Be generous, but not very
This is another blog post based on my experiences of validating user inputs. Here is the previous one, where I argue against the use of "eval".
"Be generous in what you accept" says the adage. I want to argue that generosity works sometimes, but it's all too easy to be generous to a fault, and cheerfully responding to nonsense input is a losing battle. The problem with being too generous is that you end up correcting or even rejecting the slightly poor inputs in a flawed quest to make sense of complete drivel.
Let's take the case of processing English numbers in words as an
example, because I have a web site which does this. It's quite easy to
make a number parser which parses well-formed English words like
"twenty-one" into numerals, "21", and a lot of people started out in
programming doing simple exercises like that, in BASIC or
something. The next step is converting somewhat broken but basically
understandable inputs like "twentyone" or "fourty two" or "a milion"
into numerals. These are clearly numbers alright, so it's just a case
of someone whose spelling or punctuation is a bit shaky. So because
we're using Perl, we shake a few regular expressions at the problem,
\b(b|m|tr)ill?ions?\b or something.
So far so good, but what happens when we descend into the maelstrom of trying to make sense out of absolutely any kind of input?

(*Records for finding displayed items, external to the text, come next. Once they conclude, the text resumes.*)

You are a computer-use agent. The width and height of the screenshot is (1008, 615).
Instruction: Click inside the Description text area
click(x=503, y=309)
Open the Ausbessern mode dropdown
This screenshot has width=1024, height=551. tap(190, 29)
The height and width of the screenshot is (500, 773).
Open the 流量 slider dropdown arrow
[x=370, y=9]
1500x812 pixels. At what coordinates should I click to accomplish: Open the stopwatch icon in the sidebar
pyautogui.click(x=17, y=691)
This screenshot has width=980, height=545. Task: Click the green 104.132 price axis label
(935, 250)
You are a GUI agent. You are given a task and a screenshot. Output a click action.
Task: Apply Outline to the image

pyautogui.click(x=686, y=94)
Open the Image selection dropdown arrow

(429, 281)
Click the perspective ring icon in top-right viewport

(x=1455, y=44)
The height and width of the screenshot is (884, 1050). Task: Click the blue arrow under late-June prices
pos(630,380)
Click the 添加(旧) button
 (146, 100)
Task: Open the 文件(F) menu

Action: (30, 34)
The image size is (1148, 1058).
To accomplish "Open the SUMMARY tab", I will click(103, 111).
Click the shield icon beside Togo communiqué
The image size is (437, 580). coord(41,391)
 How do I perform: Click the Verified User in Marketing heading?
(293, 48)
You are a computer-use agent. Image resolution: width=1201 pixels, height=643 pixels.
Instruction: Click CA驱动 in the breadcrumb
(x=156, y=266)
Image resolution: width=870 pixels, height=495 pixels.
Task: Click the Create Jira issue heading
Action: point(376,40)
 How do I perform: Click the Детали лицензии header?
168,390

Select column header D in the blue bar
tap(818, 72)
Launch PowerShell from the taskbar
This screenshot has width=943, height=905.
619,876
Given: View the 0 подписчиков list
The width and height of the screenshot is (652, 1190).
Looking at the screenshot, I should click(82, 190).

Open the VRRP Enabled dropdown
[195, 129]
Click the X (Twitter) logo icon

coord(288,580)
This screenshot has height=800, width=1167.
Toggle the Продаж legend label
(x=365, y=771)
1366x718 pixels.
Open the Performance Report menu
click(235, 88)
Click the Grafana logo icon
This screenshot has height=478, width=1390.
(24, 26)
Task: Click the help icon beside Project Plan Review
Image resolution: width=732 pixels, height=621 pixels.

Here are some genuine examples of rejected inputs to the above-mentioned number converter, randomly chosen:
what thank you very much master 3'000,000 ichiro yamada Kaku gidai ni mōke rareta mojisū no rūru ni shitagatte bunshō sakusei o okonatte kudasai 8 mili 1000 cherry trees down 201; 202; 203; 204 diamond thank X767 one times ten to the fourty-eighth ga be fuo n su September 28, 2008 create account 3-Nen-me forth deb 6\30\2007
The problem you get when you try to be "generous" to these kinds of inputs is that you end up wrecking the mechanisms you made to fix up the moderately bad stuff. Here's an example: because it's a Western to Japanese converter, one common type of thing I get is people adding "en" or "yen" to the end of numbers. What happens when you try to allow for this? The problem is that "en" collides with "ten", so if I allow "a million en", then the user who types "twentyten" gets that misinterpreted as "twentyt en", and then gets muffed with an error message. This is the big problem with Lingua::EN::Numericalize, where it turns "america" into "americ1" in its desperate quest to convert everything into numbers, and it's why I had to stop using that.
Here are some 100% genuine inputs which I do accept, again randomly chosen:
thousend zero , one thirty-one One thousand two hundred thirty four 573.4 million one thousand amd sixty eight FORTY SEVEN 1 billion, 51 million 855 thousand Ninety-nine millions, nine hundred and ninety-nine thousands, nine hundred and ninety-nine two thousand and eighteen One thousand one hundred eleven Eighty five thousand four hundred fifty five point eight 1.89 million 397.2 billion 12.5 million 50million300thiusand seven bilion seven hundred thirteen million two thousand eightynine one billion nine millions and thirty three One hundred and twenty-three 5.6 billion
I also encountered this problem with the CPAN module JSON::Repair. I made the module initially with the hope that it would be able to process all kinds of things, like HJSON, into pure JSON, but I found that if I set it up with too extreme attempts to repair one kind of thing, that would end up breaking another part of the repairs. The only solution was to set it up to only do a modest number of repairs, to fairly unambiguous stuff. There is a little bit of documentation about that here.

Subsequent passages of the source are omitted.